WHAT YOU ARE ASKED TO DO:
Can you put these rows into a Markdown table with the columns No. and Line, numbering each row and leaving out the blank lines?

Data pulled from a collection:
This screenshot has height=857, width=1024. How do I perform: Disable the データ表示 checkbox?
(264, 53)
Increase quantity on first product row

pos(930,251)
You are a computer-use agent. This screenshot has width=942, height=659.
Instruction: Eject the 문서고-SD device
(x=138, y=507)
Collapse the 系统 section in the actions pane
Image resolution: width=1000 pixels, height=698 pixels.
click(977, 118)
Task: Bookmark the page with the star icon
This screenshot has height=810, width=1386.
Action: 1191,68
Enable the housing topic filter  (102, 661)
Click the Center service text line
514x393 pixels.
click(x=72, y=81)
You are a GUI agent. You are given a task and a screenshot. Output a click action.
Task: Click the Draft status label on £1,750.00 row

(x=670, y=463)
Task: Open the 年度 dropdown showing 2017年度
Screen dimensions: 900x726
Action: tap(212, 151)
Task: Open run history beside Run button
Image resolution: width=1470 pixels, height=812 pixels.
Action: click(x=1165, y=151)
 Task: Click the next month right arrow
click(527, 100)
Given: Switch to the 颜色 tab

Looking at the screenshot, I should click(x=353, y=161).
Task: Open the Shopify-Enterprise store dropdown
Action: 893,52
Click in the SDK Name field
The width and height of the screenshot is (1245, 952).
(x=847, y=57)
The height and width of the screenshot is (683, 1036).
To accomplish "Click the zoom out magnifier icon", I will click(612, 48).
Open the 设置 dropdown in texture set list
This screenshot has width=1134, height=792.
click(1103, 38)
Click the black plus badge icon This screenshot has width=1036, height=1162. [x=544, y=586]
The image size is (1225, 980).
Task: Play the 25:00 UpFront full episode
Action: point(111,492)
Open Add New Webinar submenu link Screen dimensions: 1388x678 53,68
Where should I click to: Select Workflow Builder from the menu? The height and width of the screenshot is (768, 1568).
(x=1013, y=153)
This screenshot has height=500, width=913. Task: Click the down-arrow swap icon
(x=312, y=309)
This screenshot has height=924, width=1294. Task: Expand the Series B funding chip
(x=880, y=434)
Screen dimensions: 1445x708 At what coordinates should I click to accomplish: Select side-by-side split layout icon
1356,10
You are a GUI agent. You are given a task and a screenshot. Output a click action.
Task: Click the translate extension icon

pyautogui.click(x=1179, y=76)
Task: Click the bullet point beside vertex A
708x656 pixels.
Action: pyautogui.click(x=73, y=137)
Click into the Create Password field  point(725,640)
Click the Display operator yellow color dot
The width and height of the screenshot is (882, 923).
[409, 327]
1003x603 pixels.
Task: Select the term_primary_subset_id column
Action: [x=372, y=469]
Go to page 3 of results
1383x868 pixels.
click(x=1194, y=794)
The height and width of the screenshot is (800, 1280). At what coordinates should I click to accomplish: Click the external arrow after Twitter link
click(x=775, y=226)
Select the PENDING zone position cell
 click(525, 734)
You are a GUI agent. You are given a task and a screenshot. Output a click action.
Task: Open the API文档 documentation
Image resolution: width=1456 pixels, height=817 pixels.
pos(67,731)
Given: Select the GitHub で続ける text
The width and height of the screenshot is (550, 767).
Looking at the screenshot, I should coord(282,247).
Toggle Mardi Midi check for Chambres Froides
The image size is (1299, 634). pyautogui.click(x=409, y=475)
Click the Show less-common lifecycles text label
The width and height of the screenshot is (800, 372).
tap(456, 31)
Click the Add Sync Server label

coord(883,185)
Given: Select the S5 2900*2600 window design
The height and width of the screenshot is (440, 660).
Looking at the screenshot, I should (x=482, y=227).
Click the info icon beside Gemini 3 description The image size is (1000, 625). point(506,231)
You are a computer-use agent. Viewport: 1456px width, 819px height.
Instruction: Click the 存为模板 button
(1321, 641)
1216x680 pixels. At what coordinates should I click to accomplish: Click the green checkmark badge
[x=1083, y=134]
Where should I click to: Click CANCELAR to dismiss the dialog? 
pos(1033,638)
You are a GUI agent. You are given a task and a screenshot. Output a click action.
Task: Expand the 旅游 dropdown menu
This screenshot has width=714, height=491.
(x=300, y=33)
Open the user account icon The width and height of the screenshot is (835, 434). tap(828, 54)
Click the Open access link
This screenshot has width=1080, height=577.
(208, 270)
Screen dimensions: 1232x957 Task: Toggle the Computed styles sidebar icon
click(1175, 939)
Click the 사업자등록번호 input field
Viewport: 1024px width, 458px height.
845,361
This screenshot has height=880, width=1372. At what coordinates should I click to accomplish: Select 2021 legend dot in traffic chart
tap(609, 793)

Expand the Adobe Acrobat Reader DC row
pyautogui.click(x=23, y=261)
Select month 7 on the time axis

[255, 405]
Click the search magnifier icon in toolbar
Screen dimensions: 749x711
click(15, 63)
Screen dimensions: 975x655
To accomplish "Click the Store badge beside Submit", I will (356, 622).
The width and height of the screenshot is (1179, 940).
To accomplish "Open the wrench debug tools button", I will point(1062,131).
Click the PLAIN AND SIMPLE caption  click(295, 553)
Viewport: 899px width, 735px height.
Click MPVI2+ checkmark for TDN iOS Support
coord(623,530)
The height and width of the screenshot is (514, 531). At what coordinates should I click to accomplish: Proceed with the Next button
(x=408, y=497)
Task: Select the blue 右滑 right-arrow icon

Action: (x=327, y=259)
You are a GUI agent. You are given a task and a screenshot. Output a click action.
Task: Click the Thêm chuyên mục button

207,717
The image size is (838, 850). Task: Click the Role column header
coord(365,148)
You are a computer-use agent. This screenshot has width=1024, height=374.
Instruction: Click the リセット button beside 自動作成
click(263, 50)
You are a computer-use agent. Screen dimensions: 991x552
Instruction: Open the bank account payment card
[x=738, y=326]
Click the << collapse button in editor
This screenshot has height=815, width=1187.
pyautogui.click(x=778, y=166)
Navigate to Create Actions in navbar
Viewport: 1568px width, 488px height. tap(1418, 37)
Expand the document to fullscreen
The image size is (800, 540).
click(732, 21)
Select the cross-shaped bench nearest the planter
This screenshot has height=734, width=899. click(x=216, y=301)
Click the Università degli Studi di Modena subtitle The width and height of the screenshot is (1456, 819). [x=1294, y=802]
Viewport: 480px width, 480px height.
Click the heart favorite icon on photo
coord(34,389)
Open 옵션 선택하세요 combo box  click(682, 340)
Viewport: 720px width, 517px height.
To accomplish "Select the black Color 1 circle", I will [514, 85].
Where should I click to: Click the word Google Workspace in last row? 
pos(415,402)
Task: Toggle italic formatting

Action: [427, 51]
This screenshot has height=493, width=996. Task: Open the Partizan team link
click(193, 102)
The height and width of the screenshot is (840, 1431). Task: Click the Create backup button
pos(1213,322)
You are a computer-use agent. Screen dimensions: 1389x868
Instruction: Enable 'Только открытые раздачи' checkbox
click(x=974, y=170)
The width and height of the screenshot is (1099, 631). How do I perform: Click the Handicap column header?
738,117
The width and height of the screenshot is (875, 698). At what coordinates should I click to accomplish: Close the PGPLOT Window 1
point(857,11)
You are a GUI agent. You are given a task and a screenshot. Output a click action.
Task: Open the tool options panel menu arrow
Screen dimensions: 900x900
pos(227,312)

OUTPUT:
| No. | Line |
|---|---|
| 1 | This screenshot has height=857, width=1024. How do I perform: Disable the データ表示 checkbox? |
| 2 | (264, 53) |
| 3 | Increase quantity on first product row |
| 4 | pos(930,251) |
| 5 | You are a computer-use agent. This screenshot has width=942, height=659. |
| 6 | Instruction: Eject the 문서고-SD device |
| 7 | (x=138, y=507) |
| 8 | Collapse the 系统 section in the actions pane |
| 9 | Image resolution: width=1000 pixels, height=698 pixels. |
| 10 | click(977, 118) |
| 11 | Task: Bookmark the page with the star icon |
| 12 | This screenshot has height=810, width=1386. |
| 13 | Action: 1191,68 |
| 14 | Enable the housing topic filter  (102, 661) |
| 15 | Click the Center service text line |
| 16 | 514x393 pixels. |
| 17 | click(x=72, y=81) |
| 18 | You are a GUI agent. You are given a task and a screenshot. Output a click action. |
| 19 | Task: Click the Draft status label on £1,750.00 row |
| 20 | (x=670, y=463) |
| 21 | Task: Open the 年度 dropdown showing 2017年度 |
| 22 | Screen dimensions: 900x726 |
| 23 | Action: tap(212, 151) |
| 24 | Task: Open run history beside Run button |
| 25 | Image resolution: width=1470 pixels, height=812 pixels. |
| 26 | Action: click(x=1165, y=151) |
| 27 |  Task: Click the next month right arrow |
| 28 | click(527, 100) |
| 29 | Given: Switch to the 颜色 tab |
| 30 | Looking at the screenshot, I should click(x=353, y=161). |
| 31 | Task: Open the Shopify-Enterprise store dropdown |
| 32 | Action: 893,52 |
| 33 | Click in the SDK Name field |
| 34 | The width and height of the screenshot is (1245, 952). |
| 35 | (x=847, y=57) |
| 36 | The height and width of the screenshot is (683, 1036). |
| 37 | To accomplish "Click the zoom out magnifier icon", I will click(612, 48). |
| 38 | Open the 设置 dropdown in texture set list |
| 39 | This screenshot has width=1134, height=792. |
| 40 | click(1103, 38) |
| 41 | Click the black plus badge icon This screenshot has width=1036, height=1162. [x=544, y=586] |
| 42 | The image size is (1225, 980). |
| 43 | Task: Play the 25:00 UpFront full episode |
| 44 | Action: point(111,492) |
| 45 | Open Add New Webinar submenu link Screen dimensions: 1388x678 53,68 |
| 46 | Where should I click to: Select Workflow Builder from the menu? The height and width of the screenshot is (768, 1568). |
| 47 | (x=1013, y=153) |
| 48 | This screenshot has height=500, width=913. Task: Click the down-arrow swap icon |
| 49 | (x=312, y=309) |
| 50 | This screenshot has height=924, width=1294. Task: Expand the Series B funding chip |
| 51 | (x=880, y=434) |
| 52 | Screen dimensions: 1445x708 At what coordinates should I click to accomplish: Select side-by-side split layout icon |
| 53 | 1356,10 |
| 54 | You are a GUI agent. You are given a task and a screenshot. Output a click action. |
| 55 | Task: Click the translate extension icon |
| 56 | pyautogui.click(x=1179, y=76) |
| 57 | Task: Click the bullet point beside vertex A |
| 58 | 708x656 pixels. |
| 59 | Action: pyautogui.click(x=73, y=137) |
| 60 | Click into the Create Password field  point(725,640) |
| 61 | Click the Display operator yellow color dot |
| 62 | The width and height of the screenshot is (882, 923). |
| 63 | [409, 327] |
| 64 | 1003x603 pixels. |
| 65 | Task: Select the term_primary_subset_id column |
| 66 | Action: [x=372, y=469] |
| 67 | Go to page 3 of results |
| 68 | 1383x868 pixels. |
| 69 | click(x=1194, y=794) |
| 70 | The height and width of the screenshot is (800, 1280). At what coordinates should I click to accomplish: Click the external arrow after Twitter link |
| 71 | click(x=775, y=226) |
| 72 | Select the PENDING zone position cell |
| 73 |  click(525, 734) |
| 74 | You are a GUI agent. You are given a task and a screenshot. Output a click action. |
| 75 | Task: Open the API文档 documentation |
| 76 | Image resolution: width=1456 pixels, height=817 pixels. |
| 77 | pos(67,731) |
| 78 | Given: Select the GitHub で続ける text |
| 79 | The width and height of the screenshot is (550, 767). |
| 80 | Looking at the screenshot, I should coord(282,247). |
| 81 | Toggle Mardi Midi check for Chambres Froides |
| 82 | The image size is (1299, 634). pyautogui.click(x=409, y=475) |
| 83 | Click the Show less-common lifecycles text label |
| 84 | The width and height of the screenshot is (800, 372). |
| 85 | tap(456, 31) |
| 86 | Click the Add Sync Server label |
| 87 | coord(883,185) |
| 88 | Given: Select the S5 2900*2600 window design |
| 89 | The height and width of the screenshot is (440, 660). |
| 90 | Looking at the screenshot, I should (x=482, y=227). |
| 91 | Click the info icon beside Gemini 3 description The image size is (1000, 625). point(506,231) |
| 92 | You are a computer-use agent. Viewport: 1456px width, 819px height. |
| 93 | Instruction: Click the 存为模板 button |
| 94 | (1321, 641) |
| 95 | 1216x680 pixels. At what coordinates should I click to accomplish: Click the green checkmark badge |
| 96 | [x=1083, y=134] |
| 97 | Where should I click to: Click CANCELAR to dismiss the dialog?  |
| 98 | pos(1033,638) |
| 99 | You are a GUI agent. You are given a task and a screenshot. Output a click action. |
| 100 | Task: Expand the 旅游 dropdown menu |
| 101 | This screenshot has width=714, height=491. |
| 102 | (x=300, y=33) |
| 103 | Open the user account icon The width and height of the screenshot is (835, 434). tap(828, 54) |
| 104 | Click the Open access link |
| 105 | This screenshot has width=1080, height=577. |
| 106 | (208, 270) |
| 107 | Screen dimensions: 1232x957 Task: Toggle the Computed styles sidebar icon |
| 108 | click(1175, 939) |
| 109 | Click the 사업자등록번호 input field |
| 110 | Viewport: 1024px width, 458px height. |
| 111 | 845,361 |
| 112 | This screenshot has height=880, width=1372. At what coordinates should I click to accomplish: Select 2021 legend dot in traffic chart |
| 113 | tap(609, 793) |
| 114 | Expand the Adobe Acrobat Reader DC row |
| 115 | pyautogui.click(x=23, y=261) |
| 116 | Select month 7 on the time axis |
| 117 | [255, 405] |
| 118 | Click the search magnifier icon in toolbar |
| 119 | Screen dimensions: 749x711 |
| 120 | click(15, 63) |
| 121 | Screen dimensions: 975x655 |
| 122 | To accomplish "Click the Store badge beside Submit", I will (356, 622). |
| 123 | The width and height of the screenshot is (1179, 940). |
| 124 | To accomplish "Open the wrench debug tools button", I will point(1062,131). |
| 125 | Click the PLAIN AND SIMPLE caption  click(295, 553) |
| 126 | Viewport: 899px width, 735px height. |
| 127 | Click MPVI2+ checkmark for TDN iOS Support |
| 128 | coord(623,530) |
| 129 | The height and width of the screenshot is (514, 531). At what coordinates should I click to accomplish: Proceed with the Next button |
| 130 | (x=408, y=497) |
| 131 | Task: Select the blue 右滑 right-arrow icon |
| 132 | Action: (x=327, y=259) |
| 133 | You are a GUI agent. You are given a task and a screenshot. Output a click action. |
| 134 | Task: Click the Thêm chuyên mục button |
| 135 | 207,717 |
| 136 | The image size is (838, 850). Task: Click the Role column header |
| 137 | coord(365,148) |
| 138 | You are a computer-use agent. This screenshot has width=1024, height=374. |
| 139 | Instruction: Click the リセット button beside 自動作成 |
| 140 | click(263, 50) |
| 141 | You are a computer-use agent. Screen dimensions: 991x552 |
| 142 | Instruction: Open the bank account payment card |
| 143 | [x=738, y=326] |
| 144 | Click the << collapse button in editor |
| 145 | This screenshot has height=815, width=1187. |
| 146 | pyautogui.click(x=778, y=166) |
| 147 | Navigate to Create Actions in navbar |
| 148 | Viewport: 1568px width, 488px height. tap(1418, 37) |
| 149 | Expand the document to fullscreen |
| 150 | The image size is (800, 540). |
| 151 | click(732, 21) |
| 152 | Select the cross-shaped bench nearest the planter |
| 153 | This screenshot has height=734, width=899. click(x=216, y=301) |
| 154 | Click the Università degli Studi di Modena subtitle The width and height of the screenshot is (1456, 819). [x=1294, y=802] |
| 155 | Viewport: 480px width, 480px height. |
| 156 | Click the heart favorite icon on photo |
| 157 | coord(34,389) |
| 158 | Open 옵션 선택하세요 combo box  click(682, 340) |
| 159 | Viewport: 720px width, 517px height. |
| 160 | To accomplish "Select the black Color 1 circle", I will [514, 85]. |
| 161 | Where should I click to: Click the word Google Workspace in last row?  |
| 162 | pos(415,402) |
| 163 | Task: Toggle italic formatting |
| 164 | Action: [427, 51] |
| 165 | This screenshot has height=493, width=996. Task: Open the Partizan team link |
| 166 | click(193, 102) |
| 167 | The height and width of the screenshot is (840, 1431). Task: Click the Create backup button |
| 168 | pos(1213,322) |
| 169 | You are a computer-use agent. Screen dimensions: 1389x868 |
| 170 | Instruction: Enable 'Только открытые раздачи' checkbox |
| 171 | click(x=974, y=170) |
| 172 | The width and height of the screenshot is (1099, 631). How do I perform: Click the Handicap column header? |
| 173 | 738,117 |
| 174 | The width and height of the screenshot is (875, 698). At what coordinates should I click to accomplish: Close the PGPLOT Window 1 |
| 175 | point(857,11) |
| 176 | You are a GUI agent. You are given a task and a screenshot. Output a click action. |
| 177 | Task: Open the tool options panel menu arrow |
| 178 | Screen dimensions: 900x900 |
| 179 | pos(227,312) |